§ The exercise: Please set out the rows below as a numbered list, leaving out any blank lines.

----------------

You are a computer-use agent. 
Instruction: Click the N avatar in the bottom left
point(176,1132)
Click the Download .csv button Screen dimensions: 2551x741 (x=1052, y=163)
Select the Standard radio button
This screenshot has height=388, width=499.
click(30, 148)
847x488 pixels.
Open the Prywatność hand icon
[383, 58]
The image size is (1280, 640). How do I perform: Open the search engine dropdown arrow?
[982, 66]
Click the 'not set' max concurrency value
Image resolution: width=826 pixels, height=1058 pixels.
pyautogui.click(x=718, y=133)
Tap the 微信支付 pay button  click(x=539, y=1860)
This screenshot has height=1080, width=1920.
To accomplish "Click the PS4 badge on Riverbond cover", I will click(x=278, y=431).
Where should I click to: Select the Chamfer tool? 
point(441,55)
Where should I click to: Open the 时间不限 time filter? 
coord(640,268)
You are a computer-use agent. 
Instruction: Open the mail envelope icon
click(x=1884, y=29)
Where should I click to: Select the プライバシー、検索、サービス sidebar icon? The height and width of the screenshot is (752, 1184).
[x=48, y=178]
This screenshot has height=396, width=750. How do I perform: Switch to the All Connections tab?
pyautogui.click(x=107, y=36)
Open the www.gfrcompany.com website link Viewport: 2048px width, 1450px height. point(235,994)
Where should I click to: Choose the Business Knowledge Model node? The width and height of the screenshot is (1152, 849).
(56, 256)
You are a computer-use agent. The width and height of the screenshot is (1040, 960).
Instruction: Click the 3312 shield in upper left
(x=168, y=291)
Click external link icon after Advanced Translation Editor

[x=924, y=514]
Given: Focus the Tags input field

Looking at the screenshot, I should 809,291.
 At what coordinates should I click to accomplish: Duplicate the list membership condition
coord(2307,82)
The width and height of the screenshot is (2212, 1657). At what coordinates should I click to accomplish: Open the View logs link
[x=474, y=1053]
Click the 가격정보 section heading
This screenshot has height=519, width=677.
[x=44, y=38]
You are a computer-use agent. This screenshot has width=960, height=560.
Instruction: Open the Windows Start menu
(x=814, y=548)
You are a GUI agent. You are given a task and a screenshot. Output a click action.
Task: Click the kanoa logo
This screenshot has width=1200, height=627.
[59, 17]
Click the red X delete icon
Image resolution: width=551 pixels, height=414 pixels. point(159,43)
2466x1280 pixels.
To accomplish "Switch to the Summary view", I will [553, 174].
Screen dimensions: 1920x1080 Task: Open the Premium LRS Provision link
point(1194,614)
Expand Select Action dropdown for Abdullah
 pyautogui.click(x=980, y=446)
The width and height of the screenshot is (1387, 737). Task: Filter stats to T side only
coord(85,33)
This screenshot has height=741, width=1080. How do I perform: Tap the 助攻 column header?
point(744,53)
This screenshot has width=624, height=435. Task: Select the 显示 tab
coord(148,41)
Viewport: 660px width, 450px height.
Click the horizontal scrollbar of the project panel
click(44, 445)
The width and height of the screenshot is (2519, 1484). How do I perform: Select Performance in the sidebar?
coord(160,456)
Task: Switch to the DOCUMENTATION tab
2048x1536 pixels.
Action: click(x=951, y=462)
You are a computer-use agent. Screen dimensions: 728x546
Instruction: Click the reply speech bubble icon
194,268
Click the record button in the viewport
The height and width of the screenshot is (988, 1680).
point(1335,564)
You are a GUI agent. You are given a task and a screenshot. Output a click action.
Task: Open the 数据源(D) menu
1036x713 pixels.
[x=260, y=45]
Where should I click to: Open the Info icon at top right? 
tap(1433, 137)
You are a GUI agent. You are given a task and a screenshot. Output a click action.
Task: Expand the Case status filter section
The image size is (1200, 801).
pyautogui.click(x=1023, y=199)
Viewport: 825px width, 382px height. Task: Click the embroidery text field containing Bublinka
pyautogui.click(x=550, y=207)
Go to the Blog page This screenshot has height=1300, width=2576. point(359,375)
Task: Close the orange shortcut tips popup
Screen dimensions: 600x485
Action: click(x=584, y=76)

----------------

§ Task output:
1. You are a computer-use agent. 
2. Instruction: Click the N avatar in the bottom left
3. point(176,1132)
4. Click the Download .csv button Screen dimensions: 2551x741 (x=1052, y=163)
5. Select the Standard radio button
6. This screenshot has height=388, width=499.
7. click(30, 148)
8. 847x488 pixels.
9. Open the Prywatność hand icon
10. [383, 58]
11. The image size is (1280, 640). How do I perform: Open the search engine dropdown arrow?
12. [982, 66]
13. Click the 'not set' max concurrency value
14. Image resolution: width=826 pixels, height=1058 pixels.
15. pyautogui.click(x=718, y=133)
16. Tap the 微信支付 pay button  click(x=539, y=1860)
17. This screenshot has height=1080, width=1920.
18. To accomplish "Click the PS4 badge on Riverbond cover", I will click(x=278, y=431).
19. Where should I click to: Select the Chamfer tool? 
20. point(441,55)
21. Where should I click to: Open the 时间不限 time filter? 
22. coord(640,268)
23. You are a computer-use agent. 
24. Instruction: Open the mail envelope icon
25. click(x=1884, y=29)
26. Where should I click to: Select the プライバシー、検索、サービス sidebar icon? The height and width of the screenshot is (752, 1184).
27. [x=48, y=178]
28. This screenshot has height=396, width=750. How do I perform: Switch to the All Connections tab?
29. pyautogui.click(x=107, y=36)
30. Open the www.gfrcompany.com website link Viewport: 2048px width, 1450px height. point(235,994)
31. Where should I click to: Choose the Business Knowledge Model node? The width and height of the screenshot is (1152, 849).
32. (56, 256)
33. You are a computer-use agent. The width and height of the screenshot is (1040, 960).
34. Instruction: Click the 3312 shield in upper left
35. (x=168, y=291)
36. Click external link icon after Advanced Translation Editor
37. [x=924, y=514]
38. Given: Focus the Tags input field
39. Looking at the screenshot, I should 809,291.
40.  At what coordinates should I click to accomplish: Duplicate the list membership condition
41. coord(2307,82)
42. The width and height of the screenshot is (2212, 1657). At what coordinates should I click to accomplish: Open the View logs link
43. [x=474, y=1053]
44. Click the 가격정보 section heading
45. This screenshot has height=519, width=677.
46. [x=44, y=38]
47. You are a computer-use agent. This screenshot has width=960, height=560.
48. Instruction: Open the Windows Start menu
49. (x=814, y=548)
50. You are a GUI agent. You are given a task and a screenshot. Output a click action.
51. Task: Click the kanoa logo
52. This screenshot has width=1200, height=627.
53. [59, 17]
54. Click the red X delete icon
55. Image resolution: width=551 pixels, height=414 pixels. point(159,43)
56. 2466x1280 pixels.
57. To accomplish "Switch to the Summary view", I will [553, 174].
58. Screen dimensions: 1920x1080 Task: Open the Premium LRS Provision link
59. point(1194,614)
60. Expand Select Action dropdown for Abdullah
61.  pyautogui.click(x=980, y=446)
62. The width and height of the screenshot is (1387, 737). Task: Filter stats to T side only
63. coord(85,33)
64. This screenshot has height=741, width=1080. How do I perform: Tap the 助攻 column header?
65. point(744,53)
66. This screenshot has width=624, height=435. Task: Select the 显示 tab
67. coord(148,41)
68. Viewport: 660px width, 450px height.
69. Click the horizontal scrollbar of the project panel
70. click(44, 445)
71. The width and height of the screenshot is (2519, 1484). How do I perform: Select Performance in the sidebar?
72. coord(160,456)
73. Task: Switch to the DOCUMENTATION tab
74. 2048x1536 pixels.
75. Action: click(x=951, y=462)
76. You are a computer-use agent. Screen dimensions: 728x546
77. Instruction: Click the reply speech bubble icon
78. 194,268
79. Click the record button in the viewport
80. The height and width of the screenshot is (988, 1680).
81. point(1335,564)
82. You are a GUI agent. You are given a task and a screenshot. Output a click action.
83. Task: Open the 数据源(D) menu
84. 1036x713 pixels.
85. [x=260, y=45]
86. Where should I click to: Open the Info icon at top right? 
87. tap(1433, 137)
88. You are a GUI agent. You are given a task and a screenshot. Output a click action.
89. Task: Expand the Case status filter section
90. The image size is (1200, 801).
91. pyautogui.click(x=1023, y=199)
92. Viewport: 825px width, 382px height. Task: Click the embroidery text field containing Bublinka
93. pyautogui.click(x=550, y=207)
94. Go to the Blog page This screenshot has height=1300, width=2576. point(359,375)
95. Task: Close the orange shortcut tips popup
96. Screen dimensions: 600x485
97. Action: click(x=584, y=76)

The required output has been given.